## DESCRIPTION OF THE TASK
Each entry that follows is to be retyped exactly. Pictures do not belong in the copy.

## INFORMATION PROVIDED
···

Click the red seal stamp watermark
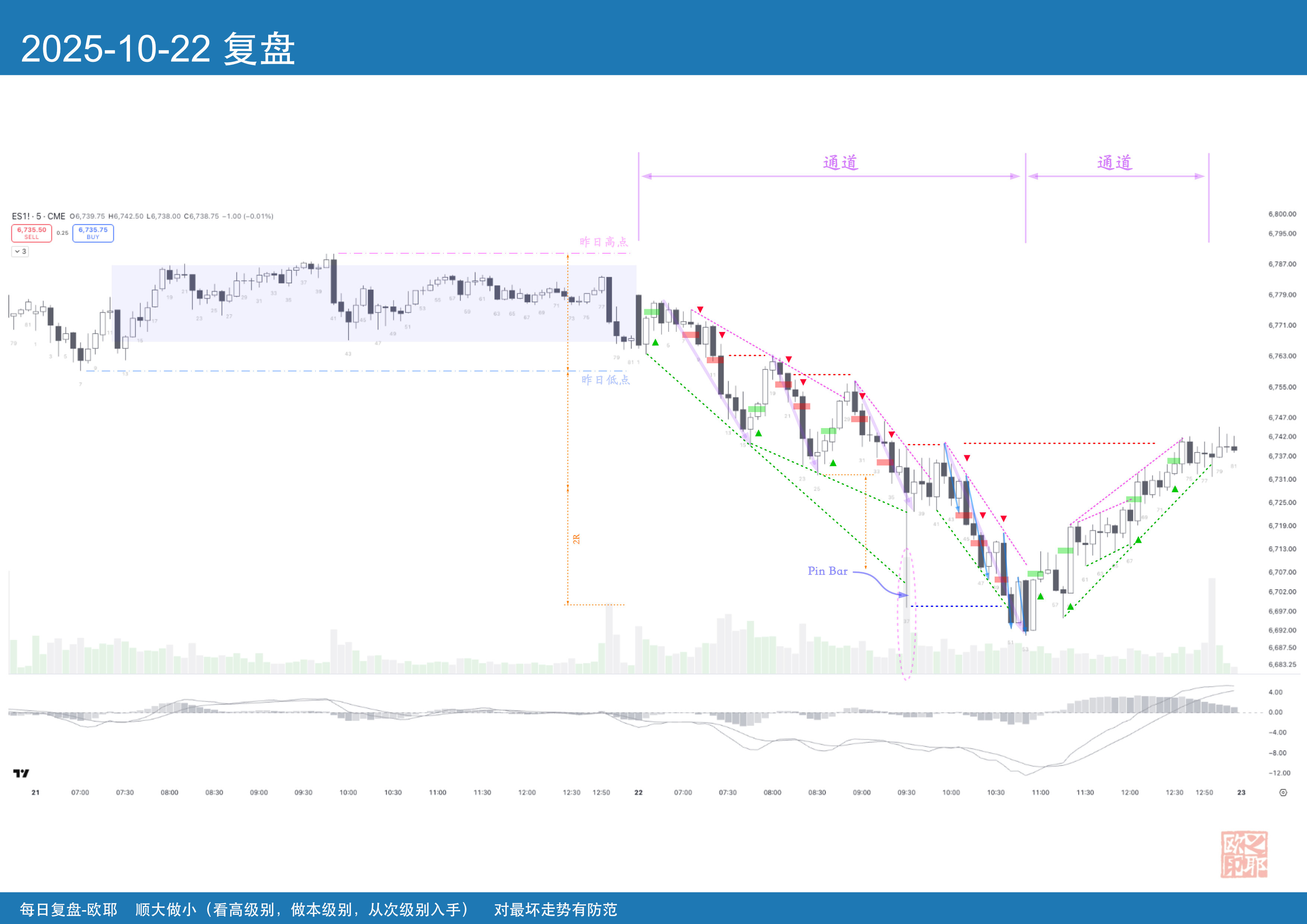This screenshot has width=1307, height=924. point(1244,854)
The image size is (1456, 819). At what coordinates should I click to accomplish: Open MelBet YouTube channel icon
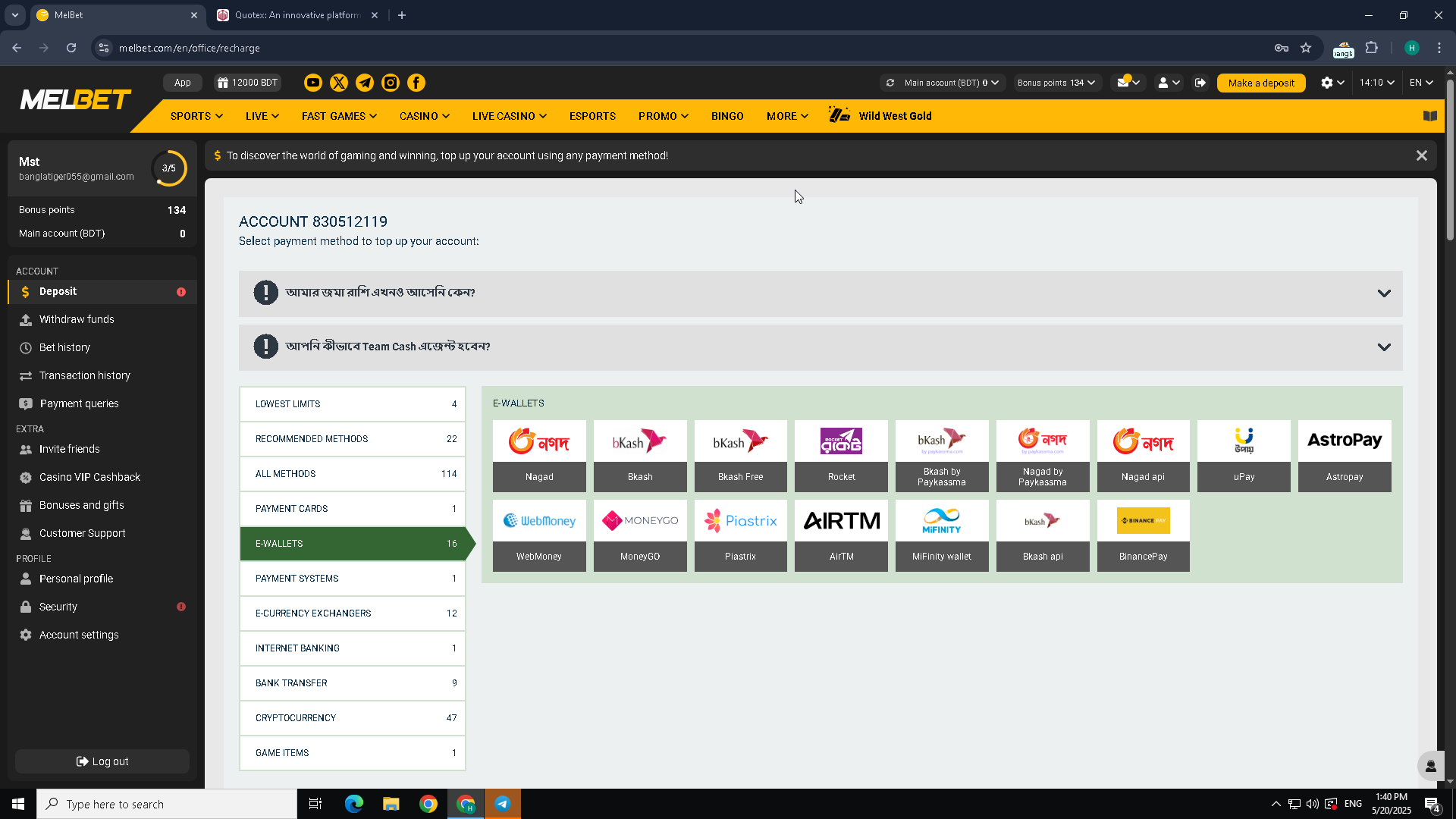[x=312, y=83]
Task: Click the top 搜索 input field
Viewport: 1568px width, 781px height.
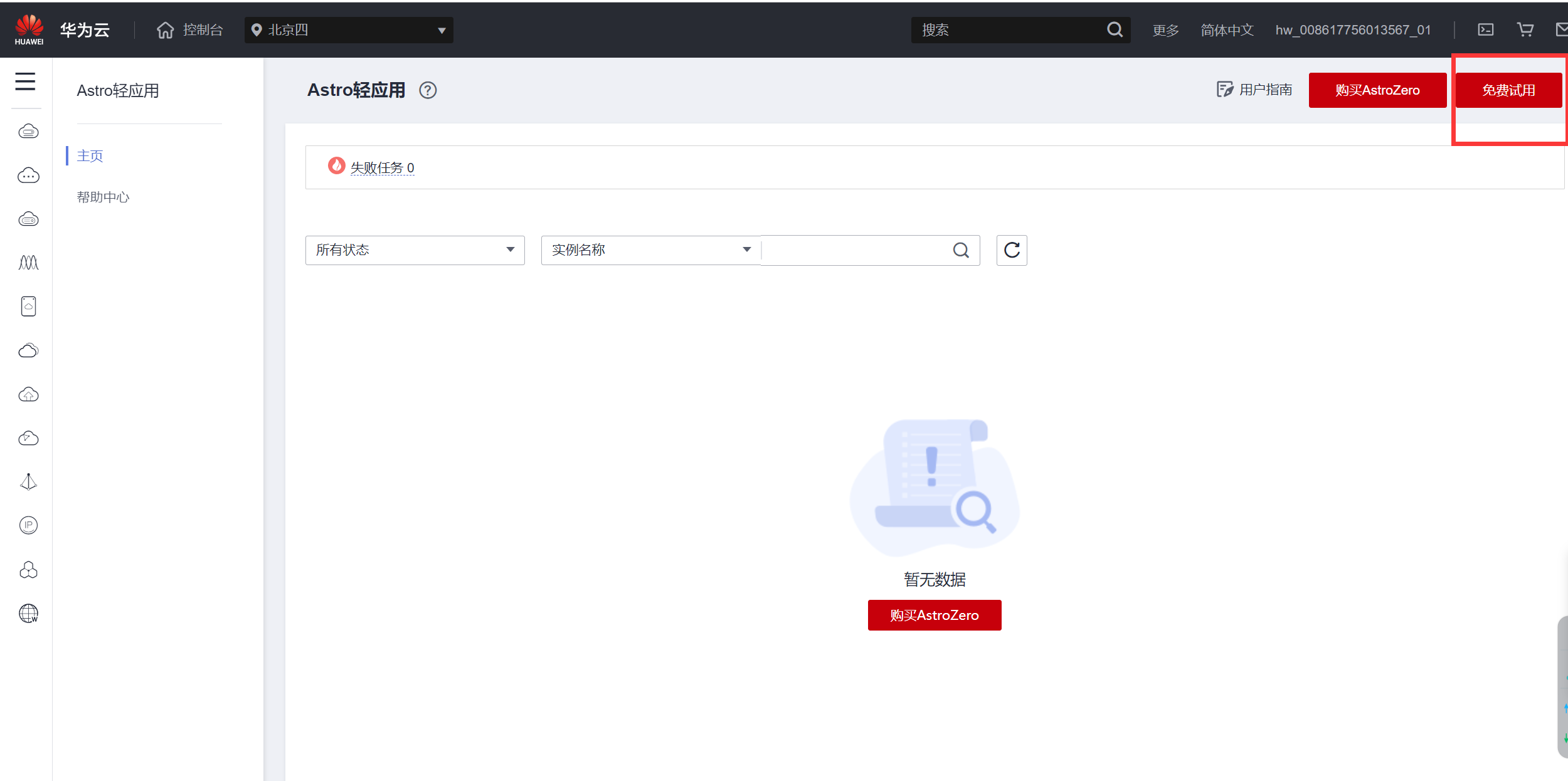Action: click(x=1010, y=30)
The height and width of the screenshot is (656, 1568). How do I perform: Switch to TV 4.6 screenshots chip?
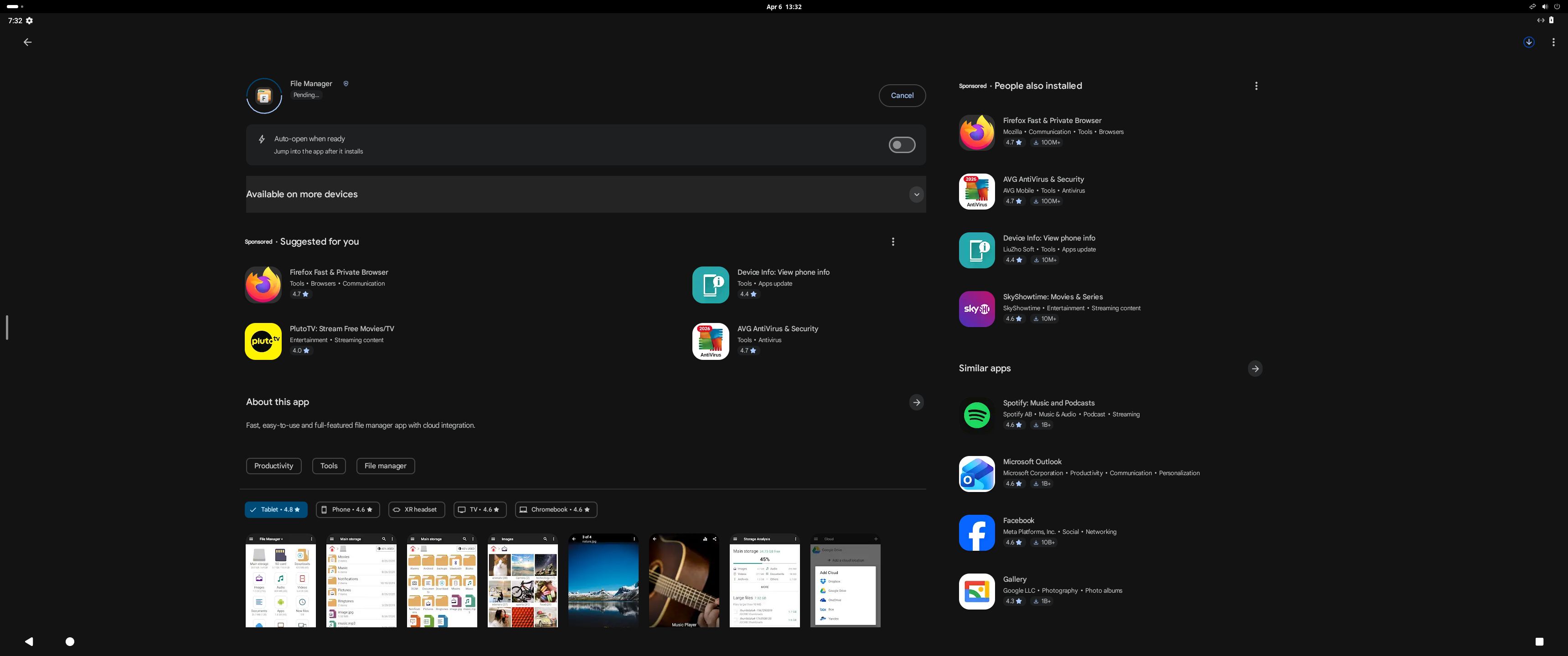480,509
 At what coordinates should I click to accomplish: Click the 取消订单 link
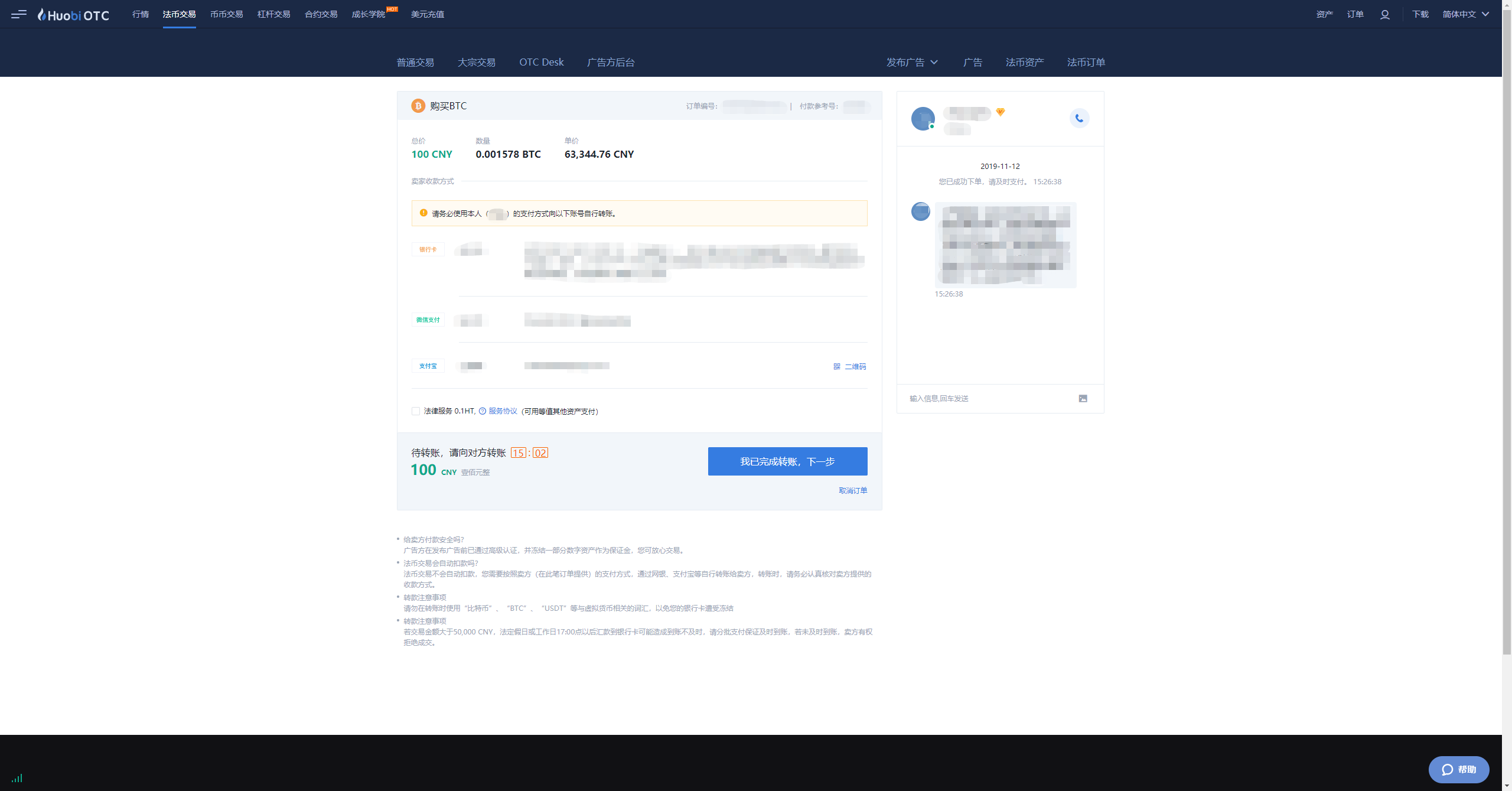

···

## SOLUTION TO THIS EXERCISE
Click the red seal stamp watermark
This screenshot has width=1307, height=924. point(1244,854)
The image size is (1456, 819). At what coordinates should I click to accomplish: Open MelBet YouTube channel icon
[x=312, y=83]
Task: Click the top 搜索 input field
Viewport: 1568px width, 781px height.
Action: click(x=1010, y=30)
The height and width of the screenshot is (656, 1568). How do I perform: Switch to TV 4.6 screenshots chip?
480,509
 At what coordinates should I click to accomplish: Click the 取消订单 link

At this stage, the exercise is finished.